In light of the law of summary judgment discussed below, we digress briefly to note that the trial court’s skeptical view of the evidence is hardly appropriate, including, for example, its aside noting that plaintiff was not on the title for the Boulder property, its characterization of the purchase of the Salida property as “seemingly separate” from the Boulder job, and its observation that the period during which Watson lived in Colorado was “10% of a 27-year relationship.” Such an approach is not consistent with the court’s obligation to “view the evidence in the light most favorable to plaintiff” (Nazir v. United Airlines, Inc. (2009) 178 Cal.App.4th 243, 254), and to “accept all reasonable inferences which could be drawn by a trier of fact in favor of plaintiff.” (Binder v. Aetna Life Ins. Co. (1999) 75 Cal.App.4th 832, 854.)
The trial court continued the hearing and requested supplemental briefing, including on the issue of “whether Plaintiff and Ms. Watson’s period of co-residence in Colorado can, as a matter of law and policy, amount to ‘[a] marriage contracted outside this state’ for purposes of Family Code Section 308, assuming Plaintiff’s version of the facts, and assuming that a Colorado court would find that the parties’ joint conduct and general repute in Colorado was sufficient to constitute a common law marriage under Colorado law.” (Italics added.)
The parties filed the requested supplemental briefing, following which a hearing was held on March 8 at which the trial court evidently indicated it would grant defendants’ motion, although there is no transcript in the record.
On March 23, plaintiff moved for leave to file a supplemental complaint, asserting that “[c]laims which were dismissed by stipulation and a tolling agreement need to proceed now that the defense motion for summary judgment has been granted as to the formal complaint.” The proposed “supplemental” complaint again named the “Estate of Susan Rose Watson”, this time “by and through its Administrator Malcom B. Feied,” as a plaintiff, and asserted claims for survivor liability, negligence and gross negligence, negligent infliction of emotional distress, and loss of consortium. Defendants opposed the motion.
The March 28 Order
On March 28 the trial court issued a written order granting defendants’ motion. Doing so, the court had this to say with respect to the Colorado common law marriage theory:
“As to this theory, Plaintiff’s supplemental brief misses the point of this court’s order continuing the hearing, as it merely emphasizes the same points and arguments Plaintiff already made, e.g., that cohabitation is one fact from which Colorado courts can infer a common law marriage, and that Plaintiff has assertedly shown a ‘mutual consent’ by Plaintiff and Decedent to be married based on ‘the evidence already before the Court’. . . . [This] in no way addresses the fact that Plaintiff and Decedent’s relationship was in no way ‘contracted’ in Colorado while Decedent lived there (and Plaintiff lived there part time).
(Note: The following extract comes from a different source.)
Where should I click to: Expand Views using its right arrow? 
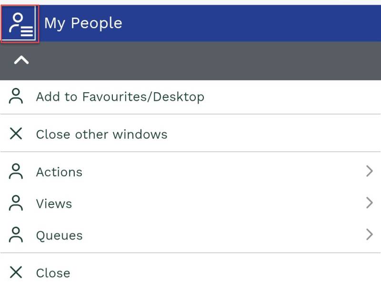369,203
Plaintiff has not demonstrated that he can submit any evidence raising a triable dispute about whether he and Decedent agreed to enter a common law marriageas opposed to simply continuing the relationship they had formed in Californiawhile they lived in Colorado. Plaintiff identifies no cogent reason to treat their sojourn in Colorado as transforming their California-based relationship from one of cohabitation (which could not, as a matter of California law, be a marriage) into a Colorado common law marriage.”
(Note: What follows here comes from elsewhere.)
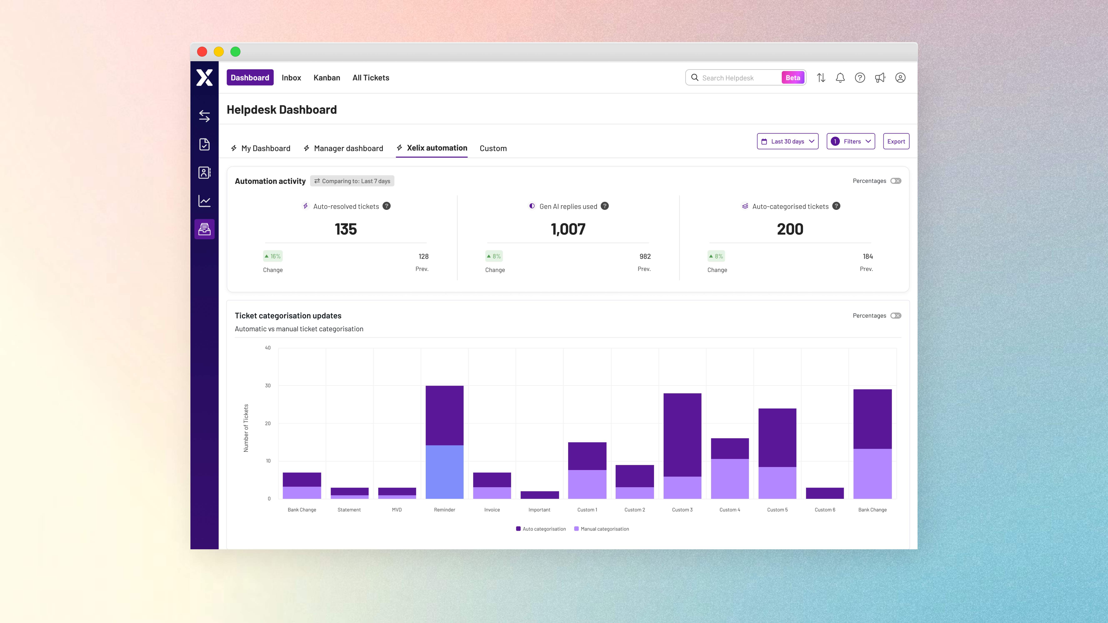
Task: Expand the Last 30 days dropdown
Action: pyautogui.click(x=788, y=141)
The trial court summarized its holding: “Accordingly, despite having been given an opportunity, Plaintiff has not cited any relevant authority or made any cogent argument as to why a Colorado court would hold that a couple with an existing, long-term relationship formed in California had contracted a common law marriage in Colorado simply because (1) one member of the couple became a Colorado resident for several years, (2) the other member of the couple lived with her part-time in Colorado while remaining a California domiciliary, and (3) the two continued their relationship essentially unchanged, without forming any new agreement while in Colorado to become common law spouses. And Plaintiff still has not identified the law governing his purported shipboard marriage to Decedent in Tahiti. He thus cannot identify facts or evidence suggesting that he can raise a triable factual dispute as to whether that alleged marriage satisfies those still-unidentified legal requirements.
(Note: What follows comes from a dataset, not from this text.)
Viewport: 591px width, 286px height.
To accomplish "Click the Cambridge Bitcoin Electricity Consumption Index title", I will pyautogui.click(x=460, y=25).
“In sum, Plaintiff has not refuted Defendants’ showing that he is unable to submit admissible evidence raising a triable factual dispute as to whether he was Decedent’s spouse, in a way cognizable under California law, based on either the Colorado common law marriage or the Tahiti shipboard marriage. Defendants are thus entitled to summary judgment because Plaintiff cannot establish that he has standing to assert a cause of action for wrongful death.”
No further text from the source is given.